Effects on the Ability to Drive or Operate Machinery: The effect of corticosteroids on the ability to drive or use machinery has not been established. There is no evidence to suggest that methylprednisolone may affect the ability to drive and use machines. No deleterious effect of corticosteroids on driving and operating machinery ability is expected.
Use in pregnancy: Corticosteroids may cause fetal damage (ie, cleft palate, intrauterine growth retardation and adverse effects on brain growth and development) and abortion when administered to pregnant animals. Although there is no evidence that the use of corticosteroids result in an increased incidence of congenital abnormalities eg, cleft palate in man, corticosteroids may increase the risk of intrauterine growth retardation when administered for long periods or repeatedly during pregnancy.
Women who are pregnant or planning on becoming pregnant while receiving corticosteroids should inform their physician. Methylprednisolone should only be used during pregnancy if the potential benefit justifies the potential risk to the fetus.
Methylprednisolone readily crosses the placenta. Carefully monitor infants born to women who received corticosteroids during pregnancy for symptoms of adrenal insufficiency.
There are no known effects of corticosteroids on labor and delivery.

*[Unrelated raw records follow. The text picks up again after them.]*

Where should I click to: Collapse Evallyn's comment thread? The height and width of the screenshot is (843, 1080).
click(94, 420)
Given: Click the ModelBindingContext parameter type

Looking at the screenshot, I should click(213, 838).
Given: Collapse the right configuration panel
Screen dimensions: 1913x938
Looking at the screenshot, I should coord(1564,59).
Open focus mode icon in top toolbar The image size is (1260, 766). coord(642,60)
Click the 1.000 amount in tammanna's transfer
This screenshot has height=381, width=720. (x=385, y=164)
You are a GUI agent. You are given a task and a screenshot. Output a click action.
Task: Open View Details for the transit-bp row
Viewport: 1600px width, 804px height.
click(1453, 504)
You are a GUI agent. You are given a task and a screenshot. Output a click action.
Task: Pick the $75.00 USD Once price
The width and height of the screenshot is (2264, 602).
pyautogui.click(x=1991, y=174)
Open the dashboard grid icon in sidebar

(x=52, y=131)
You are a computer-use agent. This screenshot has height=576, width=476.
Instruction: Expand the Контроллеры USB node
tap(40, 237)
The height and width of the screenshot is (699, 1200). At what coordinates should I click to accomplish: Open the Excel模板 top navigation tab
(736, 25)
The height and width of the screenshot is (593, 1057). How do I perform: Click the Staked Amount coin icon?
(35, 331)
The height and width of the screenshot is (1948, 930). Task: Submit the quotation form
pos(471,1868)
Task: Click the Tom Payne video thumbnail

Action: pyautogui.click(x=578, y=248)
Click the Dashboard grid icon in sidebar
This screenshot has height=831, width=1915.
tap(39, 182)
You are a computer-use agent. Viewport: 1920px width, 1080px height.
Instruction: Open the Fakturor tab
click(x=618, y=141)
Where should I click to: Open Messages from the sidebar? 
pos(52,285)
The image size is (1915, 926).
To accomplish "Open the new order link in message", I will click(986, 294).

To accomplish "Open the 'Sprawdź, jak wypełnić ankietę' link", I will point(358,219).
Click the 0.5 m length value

Use in lactation: Corticosteroids are excreted in breast milk. Corticosteroid distributed into breast milk may suppress growth and interfere with endogenous glucocorticoid production in breastfeeding infants. Methylprednisolone should be administered to a breastfeeding mother only if the potential benefit outweighs the potential risk to the infant.
Use in children: The efficacy and safety of corticosteroids are considered to be similar in adults and children. Long-term administration of corticosteroids should be avoided in infancy, childhood and adolescence since this may cause growth retardation which may be irreversible.
Corticosteroid treatment should be administered where possible as a single dose on alternate days for the shortest possible duration in infants, children and adolescents.
Closely monitor growth and development of infants and children if prolonged therapy is necessary.
There are reports of increased intracranial pressure with papilledema in children (pseudomotor cerebri) usually after treatment withdrawal of methylprednisolone.
Use in the elderly: Methylprednisolone should be used with caution in the elderly especially in the long-term since the incidence of corticosteroid-induced side effects may be increased since these patients have a greater frequency of decreased hepatic, renal or cardiac function and of concomitant disease or other drug therapy.